Feel free to re-open if you think this is an actual bug in the code vs a configuration question.

The idea is to raise bugs and have at-least release notes with proper information if there is change in functionality from Sat6.0 to sat6.1

For Sat6.0 as there was no encryption enabled and for sat6.1 as encryption is required to access consoles and no documentation exists even in upstream I thought this qualifies for a bug.


It looks to me like users when moving from Sat6.0 to Sat6.1 would no longer be able to access the Hosts unless they perform some steps.

I am sure this will come as a surprise to the users and needs to be documented.

solution: https://dhcp201-160.englab.pnq.redhat.com/pub/katello-server-ca.crt needs to be imported in the browser.

for Firefox :

Edit --> Preferences --> advanced --> certificates --> View ceritifcates --> Server tab --> Import the above cert

Lets get the above added to the documentation that in order to access the console you are required to import the CA cert into your browser.

BK has set the severity to medium. As PM and Devs know, we have already planned out what content is going to go into 6.1. I cannot promise that this is possible.

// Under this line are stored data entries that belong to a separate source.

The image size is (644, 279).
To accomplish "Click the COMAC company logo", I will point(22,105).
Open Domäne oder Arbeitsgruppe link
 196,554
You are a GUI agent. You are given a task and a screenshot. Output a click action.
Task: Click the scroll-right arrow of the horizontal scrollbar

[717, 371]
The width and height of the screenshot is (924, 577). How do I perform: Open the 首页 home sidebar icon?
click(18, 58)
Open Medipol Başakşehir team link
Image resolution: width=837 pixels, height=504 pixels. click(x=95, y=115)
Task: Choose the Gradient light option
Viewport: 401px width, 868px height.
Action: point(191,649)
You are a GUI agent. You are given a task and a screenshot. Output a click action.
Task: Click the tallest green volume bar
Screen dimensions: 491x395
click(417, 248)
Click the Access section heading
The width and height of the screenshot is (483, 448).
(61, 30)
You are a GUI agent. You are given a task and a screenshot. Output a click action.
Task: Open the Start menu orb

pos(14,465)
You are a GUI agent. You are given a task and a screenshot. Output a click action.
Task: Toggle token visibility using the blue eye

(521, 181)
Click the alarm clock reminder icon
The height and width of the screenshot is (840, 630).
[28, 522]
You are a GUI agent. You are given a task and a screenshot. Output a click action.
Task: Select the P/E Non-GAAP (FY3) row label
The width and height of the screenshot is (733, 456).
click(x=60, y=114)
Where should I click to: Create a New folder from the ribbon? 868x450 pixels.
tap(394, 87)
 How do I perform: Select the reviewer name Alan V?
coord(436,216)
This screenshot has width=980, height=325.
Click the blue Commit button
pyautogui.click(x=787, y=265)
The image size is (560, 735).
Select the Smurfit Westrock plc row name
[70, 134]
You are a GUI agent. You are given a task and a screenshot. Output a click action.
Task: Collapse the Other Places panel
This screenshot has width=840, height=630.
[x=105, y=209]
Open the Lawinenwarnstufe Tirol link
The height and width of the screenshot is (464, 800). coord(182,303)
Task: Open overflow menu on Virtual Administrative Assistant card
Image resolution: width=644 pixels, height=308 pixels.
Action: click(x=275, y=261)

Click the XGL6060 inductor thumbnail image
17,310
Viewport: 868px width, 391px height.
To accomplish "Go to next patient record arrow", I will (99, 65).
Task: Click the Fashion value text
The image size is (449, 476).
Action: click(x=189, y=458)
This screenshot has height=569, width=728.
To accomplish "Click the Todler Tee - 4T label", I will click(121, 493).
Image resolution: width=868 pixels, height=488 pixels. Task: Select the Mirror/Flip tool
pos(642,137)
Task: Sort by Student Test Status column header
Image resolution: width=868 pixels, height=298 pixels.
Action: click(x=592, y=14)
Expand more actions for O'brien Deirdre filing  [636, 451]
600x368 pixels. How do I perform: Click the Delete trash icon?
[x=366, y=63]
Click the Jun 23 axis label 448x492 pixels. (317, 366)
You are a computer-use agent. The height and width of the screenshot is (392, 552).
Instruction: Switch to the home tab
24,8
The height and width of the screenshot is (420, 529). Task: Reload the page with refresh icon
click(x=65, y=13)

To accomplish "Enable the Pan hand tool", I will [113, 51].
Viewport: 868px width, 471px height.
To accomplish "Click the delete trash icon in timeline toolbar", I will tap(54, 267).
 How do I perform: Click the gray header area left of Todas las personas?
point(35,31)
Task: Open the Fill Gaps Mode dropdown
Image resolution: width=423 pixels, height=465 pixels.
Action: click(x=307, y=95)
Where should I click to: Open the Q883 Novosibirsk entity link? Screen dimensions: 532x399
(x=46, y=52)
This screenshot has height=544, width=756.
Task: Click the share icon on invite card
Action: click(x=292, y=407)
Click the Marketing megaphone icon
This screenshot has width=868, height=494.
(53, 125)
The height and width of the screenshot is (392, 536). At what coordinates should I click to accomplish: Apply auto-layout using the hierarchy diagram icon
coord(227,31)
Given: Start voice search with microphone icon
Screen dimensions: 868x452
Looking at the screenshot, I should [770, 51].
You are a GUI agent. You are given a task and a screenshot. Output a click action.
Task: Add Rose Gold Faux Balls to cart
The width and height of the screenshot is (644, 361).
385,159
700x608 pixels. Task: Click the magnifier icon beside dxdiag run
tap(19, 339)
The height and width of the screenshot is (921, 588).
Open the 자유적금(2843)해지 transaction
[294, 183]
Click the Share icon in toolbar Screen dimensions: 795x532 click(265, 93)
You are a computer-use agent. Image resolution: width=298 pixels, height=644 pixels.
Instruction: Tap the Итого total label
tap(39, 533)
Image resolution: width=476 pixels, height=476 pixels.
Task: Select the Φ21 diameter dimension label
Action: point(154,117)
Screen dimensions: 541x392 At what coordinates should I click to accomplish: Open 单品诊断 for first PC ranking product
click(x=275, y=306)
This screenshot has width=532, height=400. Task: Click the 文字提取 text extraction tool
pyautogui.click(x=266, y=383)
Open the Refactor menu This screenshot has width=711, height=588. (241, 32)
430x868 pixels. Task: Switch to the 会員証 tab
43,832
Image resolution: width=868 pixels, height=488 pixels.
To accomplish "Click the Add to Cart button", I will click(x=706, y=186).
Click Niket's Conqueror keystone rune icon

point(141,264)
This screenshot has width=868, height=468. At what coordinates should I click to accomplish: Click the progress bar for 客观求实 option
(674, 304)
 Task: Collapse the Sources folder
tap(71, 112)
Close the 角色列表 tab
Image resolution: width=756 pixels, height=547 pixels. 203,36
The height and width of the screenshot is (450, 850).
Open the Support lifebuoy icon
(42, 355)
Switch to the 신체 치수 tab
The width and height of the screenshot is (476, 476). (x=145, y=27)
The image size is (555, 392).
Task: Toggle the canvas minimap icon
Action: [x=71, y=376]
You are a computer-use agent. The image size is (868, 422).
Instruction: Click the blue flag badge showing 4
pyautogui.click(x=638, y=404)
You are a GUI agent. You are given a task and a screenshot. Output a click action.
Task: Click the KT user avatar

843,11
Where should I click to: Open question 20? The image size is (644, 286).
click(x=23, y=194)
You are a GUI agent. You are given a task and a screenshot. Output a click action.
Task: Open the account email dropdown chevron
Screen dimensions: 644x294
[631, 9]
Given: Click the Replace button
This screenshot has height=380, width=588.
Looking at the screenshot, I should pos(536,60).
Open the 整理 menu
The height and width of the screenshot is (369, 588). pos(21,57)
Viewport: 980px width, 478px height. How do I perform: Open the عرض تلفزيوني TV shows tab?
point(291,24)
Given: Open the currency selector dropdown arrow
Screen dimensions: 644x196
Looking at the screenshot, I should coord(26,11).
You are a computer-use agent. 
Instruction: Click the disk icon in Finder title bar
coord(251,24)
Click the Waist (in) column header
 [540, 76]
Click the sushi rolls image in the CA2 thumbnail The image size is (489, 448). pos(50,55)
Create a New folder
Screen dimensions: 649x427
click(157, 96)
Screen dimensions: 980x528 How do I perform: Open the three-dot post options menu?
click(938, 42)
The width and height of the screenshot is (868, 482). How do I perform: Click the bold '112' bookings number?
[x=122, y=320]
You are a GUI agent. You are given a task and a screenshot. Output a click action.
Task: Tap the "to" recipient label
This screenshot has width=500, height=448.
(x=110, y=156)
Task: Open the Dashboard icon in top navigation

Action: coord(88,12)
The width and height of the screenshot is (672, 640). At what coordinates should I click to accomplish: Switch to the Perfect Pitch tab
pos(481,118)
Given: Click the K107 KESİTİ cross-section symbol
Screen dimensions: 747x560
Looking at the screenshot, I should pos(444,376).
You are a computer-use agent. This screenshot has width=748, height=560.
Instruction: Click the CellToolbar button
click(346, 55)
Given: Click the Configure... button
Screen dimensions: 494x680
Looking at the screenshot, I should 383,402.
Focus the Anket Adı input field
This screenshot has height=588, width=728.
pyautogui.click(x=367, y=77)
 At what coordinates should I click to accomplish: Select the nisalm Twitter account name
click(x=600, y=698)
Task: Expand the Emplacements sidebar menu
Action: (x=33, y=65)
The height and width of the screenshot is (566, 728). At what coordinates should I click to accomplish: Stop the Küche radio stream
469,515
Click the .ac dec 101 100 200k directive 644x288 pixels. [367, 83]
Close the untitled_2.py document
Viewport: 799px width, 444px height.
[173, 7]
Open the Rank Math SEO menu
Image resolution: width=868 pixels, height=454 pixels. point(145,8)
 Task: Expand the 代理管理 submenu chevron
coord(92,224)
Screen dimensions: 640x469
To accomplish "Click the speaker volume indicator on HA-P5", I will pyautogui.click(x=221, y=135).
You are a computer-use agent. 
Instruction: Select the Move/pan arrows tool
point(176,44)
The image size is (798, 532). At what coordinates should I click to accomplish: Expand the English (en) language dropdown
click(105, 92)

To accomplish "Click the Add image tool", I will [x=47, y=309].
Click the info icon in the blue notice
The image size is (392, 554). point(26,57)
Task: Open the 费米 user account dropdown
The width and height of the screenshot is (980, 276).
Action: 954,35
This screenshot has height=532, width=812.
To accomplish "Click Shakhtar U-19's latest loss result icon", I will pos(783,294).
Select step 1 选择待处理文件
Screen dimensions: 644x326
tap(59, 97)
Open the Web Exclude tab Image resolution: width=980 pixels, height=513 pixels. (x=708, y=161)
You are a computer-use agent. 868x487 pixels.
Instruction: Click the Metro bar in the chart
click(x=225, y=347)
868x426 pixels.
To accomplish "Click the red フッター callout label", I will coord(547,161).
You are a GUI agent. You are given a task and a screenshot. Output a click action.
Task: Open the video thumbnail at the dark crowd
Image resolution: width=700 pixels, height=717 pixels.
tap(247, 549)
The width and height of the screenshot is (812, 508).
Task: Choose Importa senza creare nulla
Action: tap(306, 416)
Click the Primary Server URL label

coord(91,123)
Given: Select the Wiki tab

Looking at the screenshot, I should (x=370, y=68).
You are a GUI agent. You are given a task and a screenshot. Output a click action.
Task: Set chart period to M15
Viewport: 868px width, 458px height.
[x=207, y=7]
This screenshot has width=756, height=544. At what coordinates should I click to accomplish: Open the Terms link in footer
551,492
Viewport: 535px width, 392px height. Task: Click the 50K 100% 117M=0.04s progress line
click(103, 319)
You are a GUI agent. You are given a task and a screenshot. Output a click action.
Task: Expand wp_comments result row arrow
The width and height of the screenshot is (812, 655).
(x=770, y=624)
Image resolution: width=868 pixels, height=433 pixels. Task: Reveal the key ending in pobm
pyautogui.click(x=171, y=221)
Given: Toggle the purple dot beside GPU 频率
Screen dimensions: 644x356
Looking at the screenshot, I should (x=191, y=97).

Having said that though, we'll see what we can do.

Can we have more information on this? How does one "access" the console? Kedar, you said "1. provision host and try accessing it via the "console" button." Where is the console button located?

Are there any other documentation or SME we can contact to find out more about this?

We can see the console button as soon as we provide all the information needed in the respective fields while provisioning a "New Host". 

Otherwise,

1) Provision a "New Host"
2) Go to "ALL Hosts" --> click on a HOST to see the console button on the 'right hand', 'top side'.

The upstream foreman has updated it's documentation after this bug was raised.

http://theforeman.org/manuals/1.7/index.html#7.1NoVNC

Please refer "Encrypted Web Sockets" section along with "Known issues" section.

Update for "Encrypted Web Sockets" section for satellite6.1 :

# Websockets
:websockets_encrypt: true
:websockets_ssl_key: /etc/pki/katello/private/katello-apache.key
:websockets_ssl_cert: /etc/pki/katello/certs/katello-apache.crt

Question) How to access the provisioned host's console with encryption?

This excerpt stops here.